亡くなった父親が所有していた土地建物には、Y様が経営している会社のために抵当権が設定されております。その土地建物には父親と母親が暮らしていたのですが、母親はかなり前から認知症が進行しており施設に入っていたため、父親が亡くなったことで現在は空き家になってしまっております。そこでY様はその土地建物を売却して、売却代金で会社の債務を弁済し、残ったお金を母親の療養介護のために使いたいと考えております。そこで、母親との間でスムーズに起算分割協議を成立させ、土地建物をY様が単独で相続する方法を探されておりました。
お母様はすでに「後見」相当と診断されておりますので、法律行為は全て成年後見人によってなす必要があります。遺産分割協議も例外ではありません。

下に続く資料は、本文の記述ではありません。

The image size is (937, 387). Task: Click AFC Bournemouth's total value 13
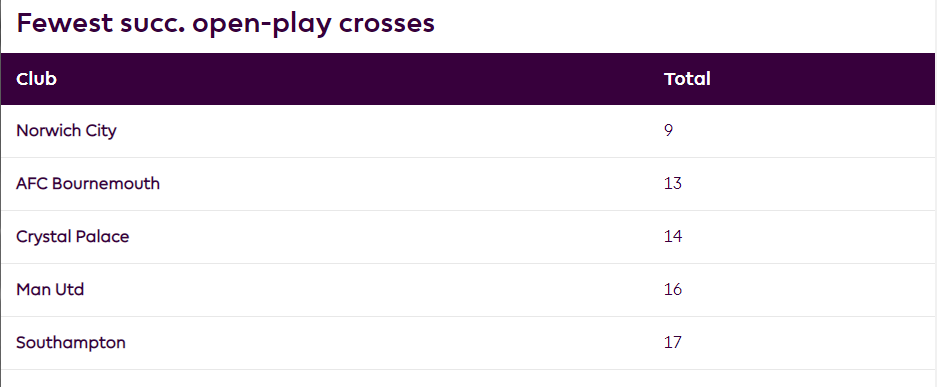pos(673,183)
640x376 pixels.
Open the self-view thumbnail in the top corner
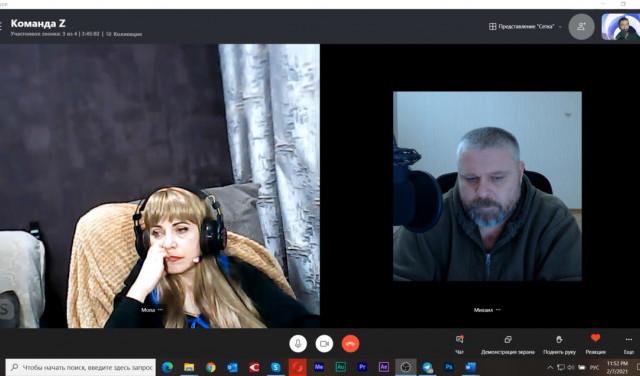click(x=620, y=27)
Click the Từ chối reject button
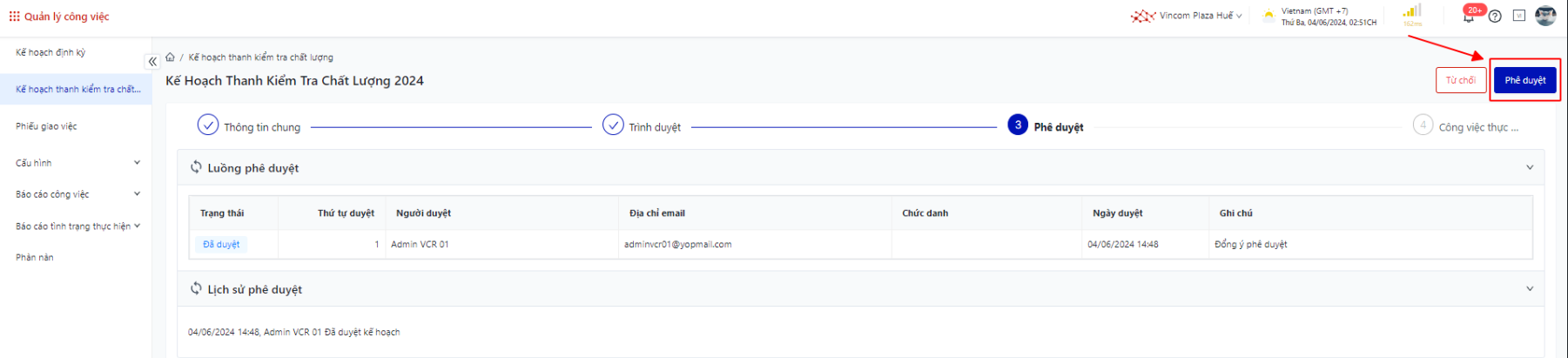 point(1460,80)
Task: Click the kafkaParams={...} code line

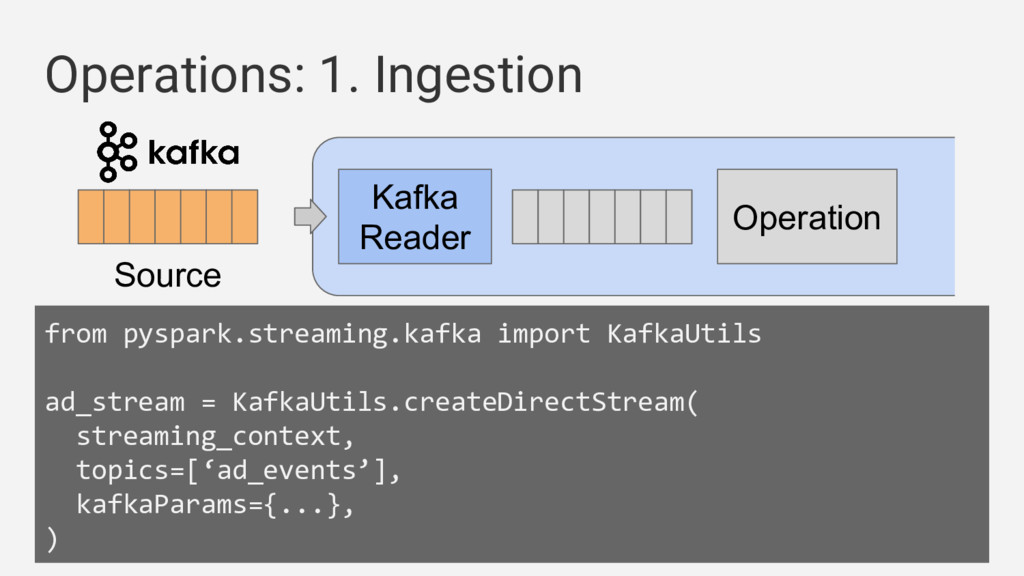Action: coord(216,504)
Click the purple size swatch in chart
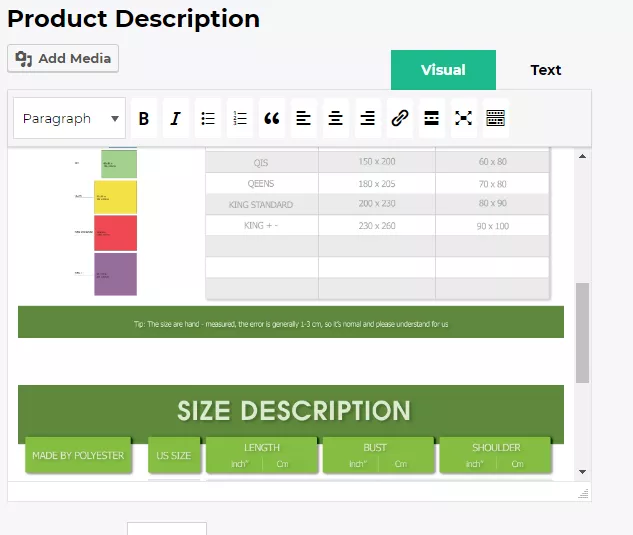633x535 pixels. pyautogui.click(x=115, y=274)
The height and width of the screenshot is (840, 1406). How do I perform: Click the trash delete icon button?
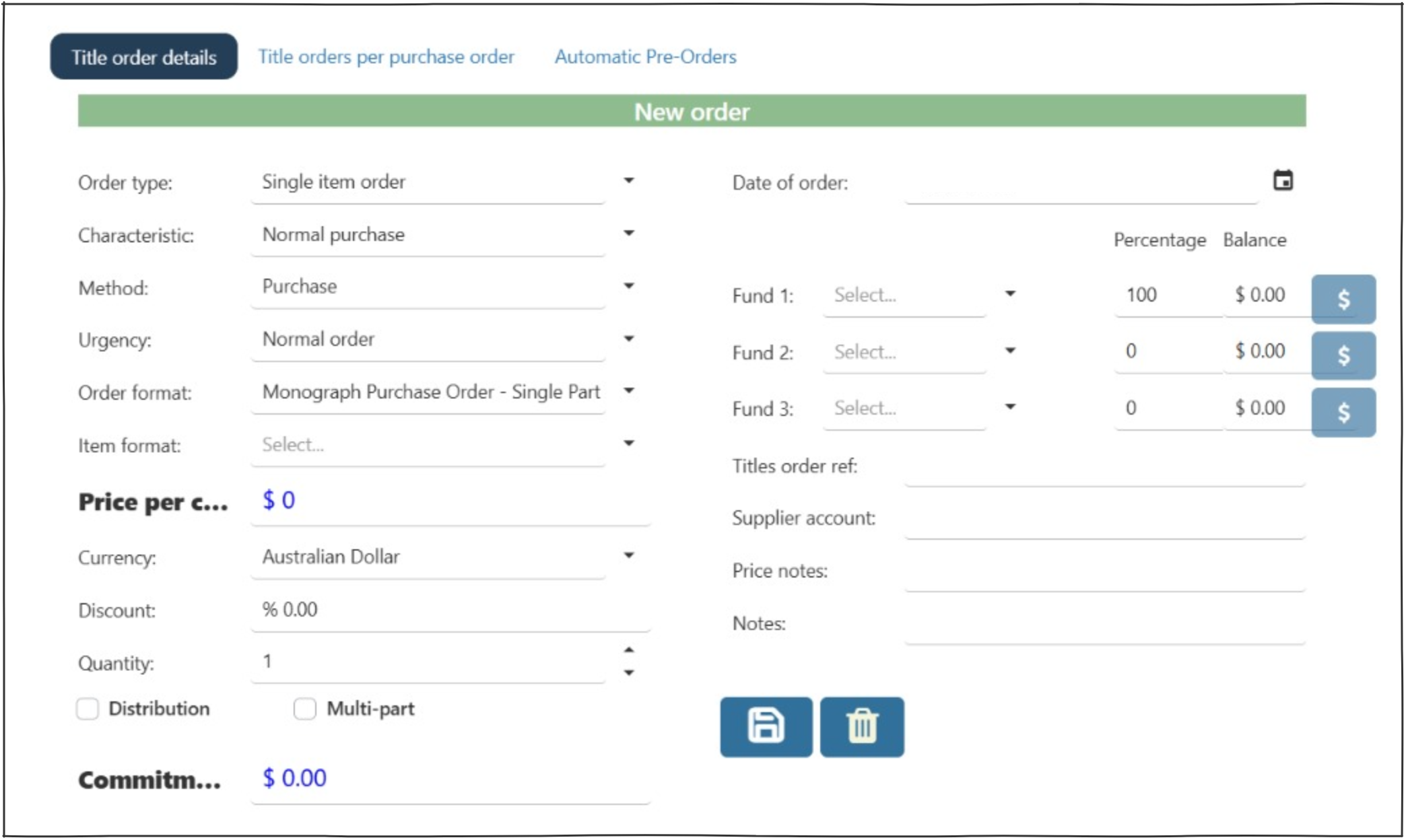coord(862,726)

そのため家庭裁判所に成年後見の申し立てをして、選任された後見人と遺産分割協議をすることが必要になります。Y様の計画には土地建物の売却代金の一部を会社の債務の弁済に充てることが含まれているため、Y様自身が親族として後見人に立候補して選任してもらうことが必要なのですが、本人と利害関係を持っている親族が選任されることはまずありません。仮に、売却代金をすべて母親の療養看護に充てるつもりであったとしても、相続財産が後見人候補者の事業のために担保提供されている事実がある以上、選任を望むことはまずできないでしょう。
本来成年後見制度は本人を保護し支援する制度ですから、遺産分割協議することだけを目的とした成年後見の申立てはいかがなものかと思います。